**TEXTO**
※ ※ ※

Wild World... video para la ocasión

Mi bello Liverpool, no entiendo por qué una tienda comercial lleva tu nombre: no hay razón si nos consta que se trata de un lugar 100 por ciento musical y futbolero. Tus habitantes te llaman “The World In One City (el mundo en una ciudad)", frase que a mi parecer encajaría mejor en Londres, aunque el lema de tu escudo, galardonado por Neptuno, Tritón y aves liver no podría ser mejor: "Deus Nobis Haec Otia Fecit (Dios nos ha dado esta tranquilidad)", tranquilidad que se manifiesta entre niebla y árboles con frutos rojos, y desaparece cada momento en que cientos de músicos que ahí se concentran invaden tus plazas, pero sobre todo cuando juegan tus Reds y, ¿por qué no destacarlo?, una que otra vez que se presenta el Everton, esos que ensucian Stanley Park con papelitos azules de los dulces Toffees y tienen cánticos creativos como el del taxi, que seguro ningún entrenador quisiera que le dedicasen.

Se asume la responsabilidad, pero en Liverpool no hay remordimientos ni rencores. En 1952 este puerto se hermanó con Colonia, Alemania, ciudad con la que compartió la terrible experiencia de los constantes y mortales bombardeos aéreos. Su gélida bahía, donde múltiples tubos y demás figuras metálicas sustituyen a los árboles amarillos que me recordaron a las primaveras tapatías, y a los de frutitas rojas que colorean las cuadras aledañas, se distingue por los muelles por donde pasaron los más de 5 mil barcos negreros ahí construidos y que cambiaban a los cautivos africanos por mercancía como azúcar, algodón o trigo, y según entendí el principal destino era Kingston, Jamaica, antes de redistribuirlos en el norte de América, principalmente. Abrí los ojos, sobre la masa grisácea del Merseyside vislumbré una de esas naves marítimas, probablemente el Zong, mientras se hundía, a pesar de que dicha tragedia sucedió en las costas del continente negro. Pero mejor hablemos de música. Aprendí que además de The Beatles, la gente presume a The Scaffold y a Frankie Goes to Hollywood.

Talvez las Chivas y los Reds no se parecen como siempre quise estar convencido: fueron los más ganadores muchos años y últimamente las sequías de títulos son monstruosas: no ganar la liga desde 29 años duele en el alma, y este año no pueden fallarle a la Premier League. Se tiene una base sólida para competirle al Manchester City. Tampoco puedo comparar al Atlas con el Everton: los azules alguna vez fueron grandes y conservan su identidad y dignidad. Y si hablamos en términos urbanísticos y sociales, realmente en casi nada coinciden las capitales de Jalisco y Merseyside. En pocas palabras, el orden europeo no concuerda con el desmadre latinoamericano. Esa es nuestra triste realidad.

※ ※ ※

**REGISTROS**
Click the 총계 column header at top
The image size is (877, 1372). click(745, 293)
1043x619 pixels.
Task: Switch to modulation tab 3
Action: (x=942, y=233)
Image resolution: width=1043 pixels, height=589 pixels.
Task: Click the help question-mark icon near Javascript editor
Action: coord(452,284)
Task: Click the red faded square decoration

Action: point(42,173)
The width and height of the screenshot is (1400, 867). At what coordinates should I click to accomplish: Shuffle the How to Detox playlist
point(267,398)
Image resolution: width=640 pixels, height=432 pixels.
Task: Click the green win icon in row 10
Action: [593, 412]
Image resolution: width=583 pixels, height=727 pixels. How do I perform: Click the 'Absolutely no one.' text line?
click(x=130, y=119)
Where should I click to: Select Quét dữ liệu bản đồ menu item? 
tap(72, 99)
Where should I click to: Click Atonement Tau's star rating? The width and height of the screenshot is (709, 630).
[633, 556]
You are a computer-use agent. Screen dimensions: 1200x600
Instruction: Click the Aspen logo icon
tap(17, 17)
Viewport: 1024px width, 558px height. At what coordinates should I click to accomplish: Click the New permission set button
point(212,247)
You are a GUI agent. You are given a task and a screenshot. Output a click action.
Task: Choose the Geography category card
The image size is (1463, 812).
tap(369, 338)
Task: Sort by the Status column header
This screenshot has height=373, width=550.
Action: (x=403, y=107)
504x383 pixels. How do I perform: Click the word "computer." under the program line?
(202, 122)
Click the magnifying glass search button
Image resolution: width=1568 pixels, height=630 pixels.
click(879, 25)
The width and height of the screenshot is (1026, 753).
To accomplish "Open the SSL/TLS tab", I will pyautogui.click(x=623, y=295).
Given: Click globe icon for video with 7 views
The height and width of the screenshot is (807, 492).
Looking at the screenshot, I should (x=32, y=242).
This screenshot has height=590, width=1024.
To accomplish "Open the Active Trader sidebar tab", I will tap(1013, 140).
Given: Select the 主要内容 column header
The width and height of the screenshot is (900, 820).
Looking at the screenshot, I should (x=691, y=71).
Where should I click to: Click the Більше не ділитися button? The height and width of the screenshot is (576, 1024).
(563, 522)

※ ※ ※

**EJERCICIO 1**
Reproduce fielmente el fragmento del texto sobre Liverpool que empieza en "Talvez las Chivas" y termina en "nuestra triste realidad.".
**EJERCICIO 2**
Enumera todos los grupos musicales que se nombran en el texto sobre Liverpool.
**EJERCICIO 3**
Prosigue el texto sobre Liverpool a partir de su última oración.
Los registros no hacen falta para resolver esta actividad.

**RESPUESTA 1**
Talvez las Chivas y los Reds no se parecen como siempre quise estar convencido: fueron los más ganadores muchos años y últimamente las sequías de títulos son monstruosas: no ganar la liga desde 29 años duele en el alma, y este año no pueden fallarle a la Premier League. Se tiene una base sólida para competirle al Manchester City. Tampoco puedo comparar al Atlas con el Everton: los azules alguna vez fueron grandes y conservan su identidad y dignidad. Y si hablamos en términos urbanísticos y sociales, realmente en casi nada coinciden las capitales de Jalisco y Merseyside. En pocas palabras, el orden europeo no concuerda con el desmadre latinoamericano. Esa es nuestra triste realidad.

**RESPUESTA 2**
The Beatles, The Scaffold y Frankie Goes to Hollywood.

**RESPUESTA 3**
El otoño ha terminado y ya van dos veces que sueño que regreso a Liverpool. Ahora entiendo por qué meses atrás, cuando sentí que agonizaba por falta de aire en los pulmones y de fuerzas en todo el cuerpo, le pedí a Dios que me permitiera realizar ese viaje, incluso como última voluntad. Se trataba de una experiencia única. Ahora quiero regresar para tomarme una pinta en The Church; ansío una revancha y quiero conocer Edimburgo, Glasgow y Dublín, pero más anhelo volver a pisar el suelo del puerto más bonito de Inglaterra, pasearme en barco, escuchar de nuevo al muchacho de cabello largo y negro que, más que inglés, parecía español o turco, y preguntarle a quién le dedicó “Wild World” aquella tarde de septiembre y si ha dejado un candado sobre las cadenas, porque no creo que la haya entonado solo para deleitar a los turistas; quiero volver a descubrir nuevas buenas bandas como Keywest, quienes tocaron en Liverpool One.

Ya en el aeropuerto de Cancún platiqué con dos señores ingleses, uno fanático del Manchester City, otro de Liverpool, que iba con sus dos hijos, digamos que de 4 y 6 años, vestidos del uniforme morado y el dorsal 11 de Mo Salah. Obviamente hablamos de fútbol y me despedí recomendándoles que visiten Mérida, en caso de estar varios días en México, con el profundo deseo de que nada malo les pase a ellos ni a los cientos de europeos que llegaron en el mismo avión que yo, que regresaran a su gran isla con una buena impresión de mi país, y, por supuesto, con el propósito más vivo que nunca de volver a Anfield Stadium y al muelle de Albert Dock, rezando para poder presumirle a mis amigos que conocí Liverpool el año en que mis rojos por fin ganaron la Premier League.